Would you write out the lines from the one containing "Screen dimensions: 1056x593" to the end of the records below, exactly and in full, please?

Top of SUPPLIED RECORDS

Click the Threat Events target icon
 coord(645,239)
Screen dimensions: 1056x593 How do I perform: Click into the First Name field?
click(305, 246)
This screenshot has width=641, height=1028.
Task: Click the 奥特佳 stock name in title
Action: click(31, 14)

Bottom of SUPPLIED RECORDS

RESPONSE
Screen dimensions: 1056x593 How do I perform: Click into the First Name field?
click(305, 246)
This screenshot has width=641, height=1028.
Task: Click the 奥特佳 stock name in title
Action: click(31, 14)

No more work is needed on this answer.